Now Hear This: Bandits of the Blitz
UK dwellers, there’s a great radio documentary on BBC Radio 4 (and online) next week: Bandits of the Blitz.
With Britain at war and London under siege from the Luftwaffe, everyone’s pulling together. Or are they? Whilst bombs rained down and long-suffering Brits helped each other, some people were simply helping themselves – stealing, looting, and making money on the black market.
World War II created vast opportunities for crime. Warehouses were robbed, army stores rifled and forgers kept busy providing false identity documents, ration books and clothing coupons. Looters, stealing anything of value, cleaned out blitzed houses…

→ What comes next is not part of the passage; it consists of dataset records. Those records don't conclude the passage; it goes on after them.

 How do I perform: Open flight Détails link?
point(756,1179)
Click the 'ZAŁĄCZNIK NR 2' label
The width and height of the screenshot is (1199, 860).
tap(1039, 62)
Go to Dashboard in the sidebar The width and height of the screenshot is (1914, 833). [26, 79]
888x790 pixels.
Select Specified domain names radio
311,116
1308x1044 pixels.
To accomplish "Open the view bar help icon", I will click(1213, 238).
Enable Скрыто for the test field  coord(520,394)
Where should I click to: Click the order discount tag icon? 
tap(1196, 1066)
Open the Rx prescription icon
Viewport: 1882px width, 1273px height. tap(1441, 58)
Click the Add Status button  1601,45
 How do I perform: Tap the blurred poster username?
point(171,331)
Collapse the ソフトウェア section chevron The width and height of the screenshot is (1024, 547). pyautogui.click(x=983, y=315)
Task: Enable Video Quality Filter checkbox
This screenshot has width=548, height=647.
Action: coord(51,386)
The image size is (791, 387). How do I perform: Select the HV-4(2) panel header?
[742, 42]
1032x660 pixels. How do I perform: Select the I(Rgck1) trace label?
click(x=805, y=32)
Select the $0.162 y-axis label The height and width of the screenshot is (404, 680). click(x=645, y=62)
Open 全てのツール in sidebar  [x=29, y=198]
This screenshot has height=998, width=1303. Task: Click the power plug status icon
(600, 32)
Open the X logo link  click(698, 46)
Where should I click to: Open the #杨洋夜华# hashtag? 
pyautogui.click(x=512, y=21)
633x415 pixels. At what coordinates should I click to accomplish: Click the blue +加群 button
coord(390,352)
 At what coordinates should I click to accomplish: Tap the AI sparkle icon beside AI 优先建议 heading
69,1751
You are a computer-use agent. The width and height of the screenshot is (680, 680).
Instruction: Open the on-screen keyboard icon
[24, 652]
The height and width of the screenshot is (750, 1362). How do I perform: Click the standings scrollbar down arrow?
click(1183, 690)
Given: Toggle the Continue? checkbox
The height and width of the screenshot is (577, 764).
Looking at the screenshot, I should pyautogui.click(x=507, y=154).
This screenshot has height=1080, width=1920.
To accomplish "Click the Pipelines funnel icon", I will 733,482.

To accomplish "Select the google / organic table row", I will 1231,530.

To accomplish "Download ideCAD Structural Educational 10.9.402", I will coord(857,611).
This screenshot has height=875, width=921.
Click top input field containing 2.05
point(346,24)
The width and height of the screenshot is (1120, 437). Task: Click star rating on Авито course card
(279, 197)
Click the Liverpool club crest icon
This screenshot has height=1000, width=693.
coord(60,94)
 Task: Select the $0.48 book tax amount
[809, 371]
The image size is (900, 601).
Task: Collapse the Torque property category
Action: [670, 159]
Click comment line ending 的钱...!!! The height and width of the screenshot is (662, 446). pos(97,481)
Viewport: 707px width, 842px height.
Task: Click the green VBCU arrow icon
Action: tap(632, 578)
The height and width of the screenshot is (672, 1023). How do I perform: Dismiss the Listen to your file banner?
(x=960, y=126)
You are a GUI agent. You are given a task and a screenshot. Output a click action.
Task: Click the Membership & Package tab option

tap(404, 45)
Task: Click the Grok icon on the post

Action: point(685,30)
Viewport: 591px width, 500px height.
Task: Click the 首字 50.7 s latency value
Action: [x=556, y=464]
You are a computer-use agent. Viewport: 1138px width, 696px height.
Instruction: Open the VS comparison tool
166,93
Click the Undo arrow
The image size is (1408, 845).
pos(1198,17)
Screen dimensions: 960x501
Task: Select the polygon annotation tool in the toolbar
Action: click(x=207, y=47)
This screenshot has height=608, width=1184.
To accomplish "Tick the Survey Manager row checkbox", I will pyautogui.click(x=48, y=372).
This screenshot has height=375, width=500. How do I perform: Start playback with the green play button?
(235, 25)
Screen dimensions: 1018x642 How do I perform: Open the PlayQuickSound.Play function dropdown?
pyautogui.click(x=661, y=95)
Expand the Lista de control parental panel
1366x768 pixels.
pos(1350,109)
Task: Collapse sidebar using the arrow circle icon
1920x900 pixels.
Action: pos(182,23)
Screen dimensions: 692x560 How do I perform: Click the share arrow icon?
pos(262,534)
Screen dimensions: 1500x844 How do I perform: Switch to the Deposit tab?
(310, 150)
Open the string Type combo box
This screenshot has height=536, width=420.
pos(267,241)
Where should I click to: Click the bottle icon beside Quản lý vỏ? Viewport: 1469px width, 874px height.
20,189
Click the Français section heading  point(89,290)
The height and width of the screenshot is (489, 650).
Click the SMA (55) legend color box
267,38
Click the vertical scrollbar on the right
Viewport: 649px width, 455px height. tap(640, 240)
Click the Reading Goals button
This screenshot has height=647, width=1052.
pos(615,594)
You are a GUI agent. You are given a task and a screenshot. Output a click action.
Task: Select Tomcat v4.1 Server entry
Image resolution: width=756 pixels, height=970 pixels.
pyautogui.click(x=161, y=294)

Complex emergency rules left normally-law-abiding citizens facing the courts. Shopkeepers who fell foul of the tangle of red tape faced heavy fines. Even as the war ended, rationing continued, and the black market flourished.
One of the dangers of focusing on crime-conflict issues today is a natural inclination to speak of the same conflicts over and over — Afghanistan, Congo, Mexico, Colombia — conflicts that are intrastate, asymmetrical, buffeted by transnational dynamics, and fought in close proximity to civilian populations. These are important conflicts, ones that affect millions of people, and thus it is only right that they claim the lion’s share of our attention.
However, this makes it easy to forget sometimes about the extent to which crime is an inherent element of war generally — including inter-state and conventional wars. War profiteering, looting, theft — these are not new, and not confined to messy conflicts around the periphery of the developed world.